What you need to do: Repeat the records given below in full, with no changes.
━━━━━━
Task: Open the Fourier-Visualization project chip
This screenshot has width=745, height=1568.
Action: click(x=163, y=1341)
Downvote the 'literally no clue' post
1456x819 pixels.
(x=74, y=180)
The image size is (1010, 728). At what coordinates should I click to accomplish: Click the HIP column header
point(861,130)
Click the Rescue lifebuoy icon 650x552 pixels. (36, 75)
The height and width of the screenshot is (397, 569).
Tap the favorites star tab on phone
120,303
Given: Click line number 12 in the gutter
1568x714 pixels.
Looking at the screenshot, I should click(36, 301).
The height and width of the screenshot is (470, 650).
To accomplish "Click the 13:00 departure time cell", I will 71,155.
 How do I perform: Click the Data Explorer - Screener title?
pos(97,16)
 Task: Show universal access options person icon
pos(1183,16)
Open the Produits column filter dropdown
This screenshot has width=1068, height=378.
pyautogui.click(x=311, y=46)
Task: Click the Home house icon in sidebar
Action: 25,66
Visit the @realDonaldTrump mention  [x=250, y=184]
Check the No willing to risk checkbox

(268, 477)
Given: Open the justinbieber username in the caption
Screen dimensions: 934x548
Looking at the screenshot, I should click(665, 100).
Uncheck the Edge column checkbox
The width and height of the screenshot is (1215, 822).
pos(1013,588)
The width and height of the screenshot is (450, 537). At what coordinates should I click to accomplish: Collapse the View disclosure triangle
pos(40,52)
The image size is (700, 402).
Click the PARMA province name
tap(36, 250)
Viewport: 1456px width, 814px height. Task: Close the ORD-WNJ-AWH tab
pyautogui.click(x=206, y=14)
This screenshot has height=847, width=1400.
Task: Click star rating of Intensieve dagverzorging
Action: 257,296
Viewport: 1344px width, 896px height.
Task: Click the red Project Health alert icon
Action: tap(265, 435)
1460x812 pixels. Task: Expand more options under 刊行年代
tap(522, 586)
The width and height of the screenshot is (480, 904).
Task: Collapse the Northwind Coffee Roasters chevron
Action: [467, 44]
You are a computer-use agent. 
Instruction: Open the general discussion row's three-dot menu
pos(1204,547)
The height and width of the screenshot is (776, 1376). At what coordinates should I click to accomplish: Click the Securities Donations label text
━━━━━━
Exercise answer:
Task: Open the Fourier-Visualization project chip
This screenshot has width=745, height=1568.
Action: click(x=163, y=1341)
Downvote the 'literally no clue' post
1456x819 pixels.
(x=74, y=180)
The image size is (1010, 728). At what coordinates should I click to accomplish: Click the HIP column header
point(861,130)
Click the Rescue lifebuoy icon 650x552 pixels. (36, 75)
The height and width of the screenshot is (397, 569).
Tap the favorites star tab on phone
120,303
Given: Click line number 12 in the gutter
1568x714 pixels.
Looking at the screenshot, I should click(36, 301).
The height and width of the screenshot is (470, 650).
To accomplish "Click the 13:00 departure time cell", I will 71,155.
 How do I perform: Click the Data Explorer - Screener title?
pos(97,16)
 Task: Show universal access options person icon
pos(1183,16)
Open the Produits column filter dropdown
This screenshot has width=1068, height=378.
pyautogui.click(x=311, y=46)
Task: Click the Home house icon in sidebar
Action: 25,66
Visit the @realDonaldTrump mention  [x=250, y=184]
Check the No willing to risk checkbox

(268, 477)
Given: Open the justinbieber username in the caption
Screen dimensions: 934x548
Looking at the screenshot, I should click(665, 100).
Uncheck the Edge column checkbox
The width and height of the screenshot is (1215, 822).
pos(1013,588)
The width and height of the screenshot is (450, 537). At what coordinates should I click to accomplish: Collapse the View disclosure triangle
pos(40,52)
The image size is (700, 402).
Click the PARMA province name
tap(36, 250)
Viewport: 1456px width, 814px height. Task: Close the ORD-WNJ-AWH tab
pyautogui.click(x=206, y=14)
This screenshot has height=847, width=1400.
Task: Click star rating of Intensieve dagverzorging
Action: 257,296
Viewport: 1344px width, 896px height.
Task: Click the red Project Health alert icon
Action: tap(265, 435)
1460x812 pixels. Task: Expand more options under 刊行年代
tap(522, 586)
The width and height of the screenshot is (480, 904).
Task: Collapse the Northwind Coffee Roasters chevron
Action: [467, 44]
You are a computer-use agent. 
Instruction: Open the general discussion row's three-dot menu
pos(1204,547)
The height and width of the screenshot is (776, 1376). At what coordinates should I click to accomplish: Click the Securities Donations label text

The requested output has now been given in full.